Once everything was assessed, it was time to decide on all of the things that we wanted to have in our new cabinet…what kind of sink, faucet, counter tops, what would we have for cabinet space… Based on the dimensions of the original cabinet, and the adjustments I would be making for size and style, I could draw up my plans. Normally I’m not much of a plans person, but for something as important as this, I’ll cave and sketch something up. I like to fly by the seat of my pants, but Scott likes me to be prepared 🙂
Step 3: Prep, prep, prep.
With all of my measurements in hand and knowing what features we wanted to include, I dropped the kids off at my parents for a couple of hours and went to Menards (a home improvement store) and got as many of the supplies I knew for certain I would be needing, at least to start with, and knowing there would be more trips to make.
Between Scott and I, we’ve learned the importance of having the right tools for the job, and one thing we’ve found out is that torx screws are AMAZING. The design of the head gives you a really good grip from the bit of your driver/drill to the head of the screw, which means that there are a lot less stripped screw heads and much less frustration. These aren’t always the right screws for the job, but they definitely were for this project. When you are buying screws, always look at the box to find out what type of driver bit you need. The box on the left shows that I needed T-25 bits, and even though most boxes come with those tiny bits that fit in your drill with an adapter, they are never as good as buying some real bits if you can afford it, so I picked up a package just for this, and I know we’ll be glad to have them around! I also ended up buying a tile cutting tool, a tile nipper and a glass grinder for the tiling project…I had considered buying a tile saw, but I really don’t know how often I would use it (if ever again), and the glass grinder was a more pertinent tool for me as I will be using it in the future for sure.

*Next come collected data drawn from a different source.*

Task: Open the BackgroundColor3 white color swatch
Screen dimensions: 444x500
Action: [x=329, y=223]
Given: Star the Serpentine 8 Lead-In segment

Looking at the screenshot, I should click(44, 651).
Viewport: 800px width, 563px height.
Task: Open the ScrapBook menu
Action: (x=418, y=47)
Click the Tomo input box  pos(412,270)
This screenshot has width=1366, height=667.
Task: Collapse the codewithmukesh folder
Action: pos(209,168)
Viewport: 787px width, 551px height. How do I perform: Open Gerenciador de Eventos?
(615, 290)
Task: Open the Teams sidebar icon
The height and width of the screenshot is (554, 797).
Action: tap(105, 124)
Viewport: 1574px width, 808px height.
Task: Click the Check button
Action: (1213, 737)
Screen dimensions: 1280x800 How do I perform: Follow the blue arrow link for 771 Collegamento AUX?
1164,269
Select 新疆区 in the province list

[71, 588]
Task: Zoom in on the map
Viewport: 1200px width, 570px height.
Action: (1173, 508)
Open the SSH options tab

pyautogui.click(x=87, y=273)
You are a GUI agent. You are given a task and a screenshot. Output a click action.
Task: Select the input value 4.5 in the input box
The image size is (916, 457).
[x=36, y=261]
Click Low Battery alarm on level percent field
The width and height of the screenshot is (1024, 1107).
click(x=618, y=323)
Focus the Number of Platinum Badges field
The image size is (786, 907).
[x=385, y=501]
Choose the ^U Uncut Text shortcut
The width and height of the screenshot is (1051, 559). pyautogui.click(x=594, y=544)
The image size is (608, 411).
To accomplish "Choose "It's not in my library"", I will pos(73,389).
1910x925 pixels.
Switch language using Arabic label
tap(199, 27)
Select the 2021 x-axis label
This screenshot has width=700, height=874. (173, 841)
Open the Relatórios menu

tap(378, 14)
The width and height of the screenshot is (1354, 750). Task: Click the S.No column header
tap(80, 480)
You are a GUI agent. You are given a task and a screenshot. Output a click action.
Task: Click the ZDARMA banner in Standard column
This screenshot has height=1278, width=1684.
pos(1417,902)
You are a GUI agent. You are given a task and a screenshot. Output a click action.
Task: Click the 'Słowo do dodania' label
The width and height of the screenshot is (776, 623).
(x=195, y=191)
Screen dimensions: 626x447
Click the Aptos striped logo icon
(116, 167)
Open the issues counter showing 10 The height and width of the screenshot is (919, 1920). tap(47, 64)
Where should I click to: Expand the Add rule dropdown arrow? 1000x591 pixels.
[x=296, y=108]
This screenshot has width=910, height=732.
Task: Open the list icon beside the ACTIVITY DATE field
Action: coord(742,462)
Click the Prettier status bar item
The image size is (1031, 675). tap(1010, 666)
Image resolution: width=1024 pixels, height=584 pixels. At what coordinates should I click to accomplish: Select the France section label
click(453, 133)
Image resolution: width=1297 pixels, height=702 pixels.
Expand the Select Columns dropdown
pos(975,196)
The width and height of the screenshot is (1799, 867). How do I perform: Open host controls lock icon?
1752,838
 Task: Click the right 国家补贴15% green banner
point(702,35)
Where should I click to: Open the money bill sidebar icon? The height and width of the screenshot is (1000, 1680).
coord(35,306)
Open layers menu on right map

At the end of this post, I am going to list all of the tools and materials used for this project, so you can get a feel for what you would need should you be considering doing a project like this yourself (even if it isn’t a plumbing project), and I’ll include links to different sites where you can find these tools and materials. *FYI* The only company I am affiliated with is Amazon, but I only link to the tools or materials we actually use…I’d never recommend something I haven’t used or done the research on. And I tried to link to the site we purchased our supplies from whenever I could.
Step 4: Building the frame.
The cabinet was constructed in the dining room because we did not want to have our sink out of service for more than a few days at most, and the dining room was the best location so that moving everything would be easy once the cabinet was completed.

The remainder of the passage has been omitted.